Nous arrivons maintenant à la deuxième assertion de Zeller, qui se décompose en deux points : 1o On ne peut obtenir une mesure absolue dans le domaine psychique ; on en est donc réduit à déterminer des mesures relatives. 2o Cette dernière elle-même ne peut être formulée en nombres précis, et par conséquent elle est aussi impossible.

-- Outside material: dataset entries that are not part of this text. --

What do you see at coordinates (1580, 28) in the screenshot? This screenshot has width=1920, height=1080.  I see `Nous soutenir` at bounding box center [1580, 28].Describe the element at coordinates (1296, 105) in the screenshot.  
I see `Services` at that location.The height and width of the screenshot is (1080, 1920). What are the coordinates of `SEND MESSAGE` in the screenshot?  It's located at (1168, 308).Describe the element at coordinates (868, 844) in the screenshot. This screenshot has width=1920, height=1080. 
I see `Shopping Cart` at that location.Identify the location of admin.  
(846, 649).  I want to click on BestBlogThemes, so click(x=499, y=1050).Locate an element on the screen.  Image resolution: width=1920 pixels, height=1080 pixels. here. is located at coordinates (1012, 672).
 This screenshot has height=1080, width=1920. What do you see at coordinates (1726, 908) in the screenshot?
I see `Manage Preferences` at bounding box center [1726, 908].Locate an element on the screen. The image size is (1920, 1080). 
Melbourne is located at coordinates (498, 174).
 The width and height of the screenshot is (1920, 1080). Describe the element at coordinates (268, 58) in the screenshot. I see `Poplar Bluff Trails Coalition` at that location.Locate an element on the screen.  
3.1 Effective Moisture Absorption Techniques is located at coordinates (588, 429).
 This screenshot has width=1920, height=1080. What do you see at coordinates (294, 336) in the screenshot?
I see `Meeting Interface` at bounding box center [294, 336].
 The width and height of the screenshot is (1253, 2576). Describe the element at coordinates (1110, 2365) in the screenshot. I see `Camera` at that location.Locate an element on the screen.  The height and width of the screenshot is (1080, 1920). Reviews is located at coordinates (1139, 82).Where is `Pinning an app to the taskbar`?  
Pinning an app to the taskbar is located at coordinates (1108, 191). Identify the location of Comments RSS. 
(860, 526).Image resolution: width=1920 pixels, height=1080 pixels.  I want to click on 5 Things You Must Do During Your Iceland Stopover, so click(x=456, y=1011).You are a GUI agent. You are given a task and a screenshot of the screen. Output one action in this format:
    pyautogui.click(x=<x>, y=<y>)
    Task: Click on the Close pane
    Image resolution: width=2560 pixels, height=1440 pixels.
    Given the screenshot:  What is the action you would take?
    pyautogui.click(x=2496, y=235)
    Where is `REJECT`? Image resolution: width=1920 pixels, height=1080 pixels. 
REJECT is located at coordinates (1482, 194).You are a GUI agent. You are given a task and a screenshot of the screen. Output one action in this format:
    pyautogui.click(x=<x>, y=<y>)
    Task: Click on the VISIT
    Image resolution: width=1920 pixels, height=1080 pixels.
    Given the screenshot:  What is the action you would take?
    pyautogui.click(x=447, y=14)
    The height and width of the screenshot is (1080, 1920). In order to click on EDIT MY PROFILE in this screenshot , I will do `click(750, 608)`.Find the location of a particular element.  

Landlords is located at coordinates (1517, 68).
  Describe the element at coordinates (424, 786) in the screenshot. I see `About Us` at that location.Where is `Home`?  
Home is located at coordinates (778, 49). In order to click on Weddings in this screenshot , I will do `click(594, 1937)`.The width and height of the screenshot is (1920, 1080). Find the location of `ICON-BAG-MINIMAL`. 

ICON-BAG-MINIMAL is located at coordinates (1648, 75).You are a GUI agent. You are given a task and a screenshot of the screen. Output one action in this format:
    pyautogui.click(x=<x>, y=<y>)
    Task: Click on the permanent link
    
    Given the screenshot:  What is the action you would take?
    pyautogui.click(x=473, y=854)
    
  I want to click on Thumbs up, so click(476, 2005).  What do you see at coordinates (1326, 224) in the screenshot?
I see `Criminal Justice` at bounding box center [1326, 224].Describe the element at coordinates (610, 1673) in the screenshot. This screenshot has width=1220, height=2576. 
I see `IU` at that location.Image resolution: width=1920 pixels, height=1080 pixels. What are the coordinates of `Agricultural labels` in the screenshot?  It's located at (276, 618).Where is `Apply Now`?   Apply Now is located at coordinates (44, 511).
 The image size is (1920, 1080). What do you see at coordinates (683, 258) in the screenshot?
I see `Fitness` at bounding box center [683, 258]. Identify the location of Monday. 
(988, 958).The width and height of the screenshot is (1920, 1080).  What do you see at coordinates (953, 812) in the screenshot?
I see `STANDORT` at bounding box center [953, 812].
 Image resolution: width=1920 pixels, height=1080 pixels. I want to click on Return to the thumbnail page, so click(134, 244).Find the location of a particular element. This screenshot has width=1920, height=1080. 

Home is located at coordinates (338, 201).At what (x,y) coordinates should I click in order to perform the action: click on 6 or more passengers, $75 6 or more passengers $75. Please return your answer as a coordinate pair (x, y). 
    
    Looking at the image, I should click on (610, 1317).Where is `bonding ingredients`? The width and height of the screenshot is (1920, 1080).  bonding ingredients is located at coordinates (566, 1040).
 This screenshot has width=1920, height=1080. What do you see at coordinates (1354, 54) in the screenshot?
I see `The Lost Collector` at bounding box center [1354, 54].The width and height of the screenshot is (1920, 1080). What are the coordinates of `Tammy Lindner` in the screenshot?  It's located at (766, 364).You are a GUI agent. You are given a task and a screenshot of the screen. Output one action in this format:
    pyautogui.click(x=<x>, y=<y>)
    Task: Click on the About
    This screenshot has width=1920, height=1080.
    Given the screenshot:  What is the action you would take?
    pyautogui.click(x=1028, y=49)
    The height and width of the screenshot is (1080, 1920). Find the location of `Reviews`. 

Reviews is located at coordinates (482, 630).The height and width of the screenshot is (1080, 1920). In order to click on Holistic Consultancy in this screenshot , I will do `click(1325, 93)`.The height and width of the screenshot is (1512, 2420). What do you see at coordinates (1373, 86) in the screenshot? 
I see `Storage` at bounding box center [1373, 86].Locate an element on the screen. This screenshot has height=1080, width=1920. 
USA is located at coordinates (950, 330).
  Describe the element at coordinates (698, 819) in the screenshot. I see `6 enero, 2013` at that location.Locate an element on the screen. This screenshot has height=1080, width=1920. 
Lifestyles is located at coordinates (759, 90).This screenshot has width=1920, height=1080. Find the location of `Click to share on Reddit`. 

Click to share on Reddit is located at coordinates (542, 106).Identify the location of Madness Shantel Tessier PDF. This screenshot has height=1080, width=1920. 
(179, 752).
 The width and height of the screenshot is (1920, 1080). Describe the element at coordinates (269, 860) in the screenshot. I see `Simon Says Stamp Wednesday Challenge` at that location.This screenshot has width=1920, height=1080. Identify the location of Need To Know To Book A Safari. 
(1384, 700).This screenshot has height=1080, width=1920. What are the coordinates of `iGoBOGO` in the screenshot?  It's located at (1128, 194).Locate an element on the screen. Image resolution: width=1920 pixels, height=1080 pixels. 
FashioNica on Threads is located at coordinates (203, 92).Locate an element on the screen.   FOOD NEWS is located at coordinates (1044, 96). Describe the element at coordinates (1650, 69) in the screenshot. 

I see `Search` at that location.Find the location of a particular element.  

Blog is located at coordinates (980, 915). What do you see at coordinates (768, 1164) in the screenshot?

Il n’est aucun psychologue qui se flatte de pouvoir établir dans son domaine des constantes absolues, comme les nombres par lesquels nous exprimons la pesanteur, les unités éiectro-statiques, électro-dynamiques, etc. Les faits psychiques sont d’une trop grande complication. Mais, même en admettant qu’une mesure absolue du fait psychique soit à jamais impossible, la possibilité d’une mesure numérique ne serait pas exclue pour cela. Zeller lui-même le reconnaît pour un certain domaine, celui des sensations, en faisant remarquer que la loi de Weber traduit ce fait que notre mesure des états psychiques est entièrement relative. Mais la loi de Weber n’a pas été trouvée par des spéculations philosophiques ni par l’observation intérieure, mais bien par des mesures expérimentales, et elle se traduit elle-même en nombres. Comment concilier Zeller avec lui-même, lorsque non seulement il accepte cette loi, mais l’étend à tout le domaine de la sensibilité ?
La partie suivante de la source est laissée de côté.